▶ [Required work]: Filter the entries, keeping every line with the word "dropdown".

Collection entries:
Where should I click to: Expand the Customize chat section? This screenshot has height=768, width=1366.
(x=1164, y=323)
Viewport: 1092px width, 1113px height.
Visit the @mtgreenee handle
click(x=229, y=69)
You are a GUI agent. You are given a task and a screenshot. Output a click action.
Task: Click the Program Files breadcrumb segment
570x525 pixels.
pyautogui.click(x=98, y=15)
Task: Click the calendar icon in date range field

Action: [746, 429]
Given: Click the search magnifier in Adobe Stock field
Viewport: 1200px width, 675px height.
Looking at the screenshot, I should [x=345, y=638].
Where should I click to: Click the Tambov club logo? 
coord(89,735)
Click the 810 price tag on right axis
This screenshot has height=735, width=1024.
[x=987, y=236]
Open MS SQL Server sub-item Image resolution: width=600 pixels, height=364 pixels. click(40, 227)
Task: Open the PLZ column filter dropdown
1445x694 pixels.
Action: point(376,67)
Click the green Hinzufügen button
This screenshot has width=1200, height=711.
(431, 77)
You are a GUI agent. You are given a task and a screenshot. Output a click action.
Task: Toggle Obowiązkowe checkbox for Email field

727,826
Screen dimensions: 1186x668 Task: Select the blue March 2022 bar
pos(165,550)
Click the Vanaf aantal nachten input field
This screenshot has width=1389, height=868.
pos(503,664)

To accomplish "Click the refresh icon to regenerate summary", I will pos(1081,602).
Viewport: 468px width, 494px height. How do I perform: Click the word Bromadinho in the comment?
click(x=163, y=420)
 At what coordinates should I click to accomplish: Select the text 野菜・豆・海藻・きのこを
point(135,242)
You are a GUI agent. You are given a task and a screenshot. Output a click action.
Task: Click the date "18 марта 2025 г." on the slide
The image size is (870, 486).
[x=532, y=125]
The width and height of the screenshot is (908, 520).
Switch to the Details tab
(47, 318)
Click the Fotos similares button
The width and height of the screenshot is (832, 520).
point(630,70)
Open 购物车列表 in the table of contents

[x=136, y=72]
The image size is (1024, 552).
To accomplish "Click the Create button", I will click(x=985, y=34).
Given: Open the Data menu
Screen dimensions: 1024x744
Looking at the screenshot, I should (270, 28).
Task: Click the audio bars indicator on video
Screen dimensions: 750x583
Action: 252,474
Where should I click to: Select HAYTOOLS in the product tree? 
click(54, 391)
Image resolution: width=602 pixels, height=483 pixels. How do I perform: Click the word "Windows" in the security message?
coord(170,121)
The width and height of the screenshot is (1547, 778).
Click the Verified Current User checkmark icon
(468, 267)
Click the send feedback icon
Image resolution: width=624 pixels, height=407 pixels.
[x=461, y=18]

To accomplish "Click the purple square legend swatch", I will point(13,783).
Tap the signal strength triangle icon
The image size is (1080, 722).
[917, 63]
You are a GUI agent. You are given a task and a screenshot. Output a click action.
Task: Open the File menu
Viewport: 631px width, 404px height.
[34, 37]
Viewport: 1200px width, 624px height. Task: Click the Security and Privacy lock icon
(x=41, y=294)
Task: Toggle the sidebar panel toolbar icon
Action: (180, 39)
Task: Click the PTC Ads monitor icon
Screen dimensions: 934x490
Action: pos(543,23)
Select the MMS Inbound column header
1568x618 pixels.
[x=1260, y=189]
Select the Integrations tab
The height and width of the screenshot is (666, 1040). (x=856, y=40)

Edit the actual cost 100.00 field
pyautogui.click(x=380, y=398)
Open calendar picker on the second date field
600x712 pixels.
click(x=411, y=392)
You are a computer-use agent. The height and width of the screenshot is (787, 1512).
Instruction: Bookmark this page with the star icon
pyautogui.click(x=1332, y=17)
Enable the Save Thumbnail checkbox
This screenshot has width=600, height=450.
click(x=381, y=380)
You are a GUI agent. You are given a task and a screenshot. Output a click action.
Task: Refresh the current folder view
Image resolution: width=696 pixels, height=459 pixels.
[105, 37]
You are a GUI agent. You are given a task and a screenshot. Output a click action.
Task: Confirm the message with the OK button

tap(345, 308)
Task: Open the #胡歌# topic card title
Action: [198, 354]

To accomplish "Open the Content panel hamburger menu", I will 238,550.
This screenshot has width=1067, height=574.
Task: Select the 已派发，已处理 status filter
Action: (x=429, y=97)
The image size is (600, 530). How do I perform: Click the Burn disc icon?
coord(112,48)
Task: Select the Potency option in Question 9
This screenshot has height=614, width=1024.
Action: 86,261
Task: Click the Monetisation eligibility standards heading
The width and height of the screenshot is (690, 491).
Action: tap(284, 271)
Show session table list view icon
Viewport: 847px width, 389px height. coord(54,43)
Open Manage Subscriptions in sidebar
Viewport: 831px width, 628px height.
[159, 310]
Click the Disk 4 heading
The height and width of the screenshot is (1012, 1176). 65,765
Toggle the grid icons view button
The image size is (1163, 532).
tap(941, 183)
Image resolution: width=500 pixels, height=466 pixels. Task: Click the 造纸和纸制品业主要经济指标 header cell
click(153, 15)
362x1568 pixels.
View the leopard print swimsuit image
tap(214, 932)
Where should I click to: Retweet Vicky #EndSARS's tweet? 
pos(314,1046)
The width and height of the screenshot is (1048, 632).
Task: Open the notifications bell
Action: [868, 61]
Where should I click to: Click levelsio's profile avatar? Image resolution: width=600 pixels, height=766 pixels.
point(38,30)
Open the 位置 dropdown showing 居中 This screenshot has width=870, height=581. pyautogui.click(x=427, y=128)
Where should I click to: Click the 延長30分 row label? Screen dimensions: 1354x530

▶ [Written answer]:
Task: Open the PLZ column filter dropdown
Open the 位置 dropdown showing 居中 This screenshot has width=870, height=581. pyautogui.click(x=427, y=128)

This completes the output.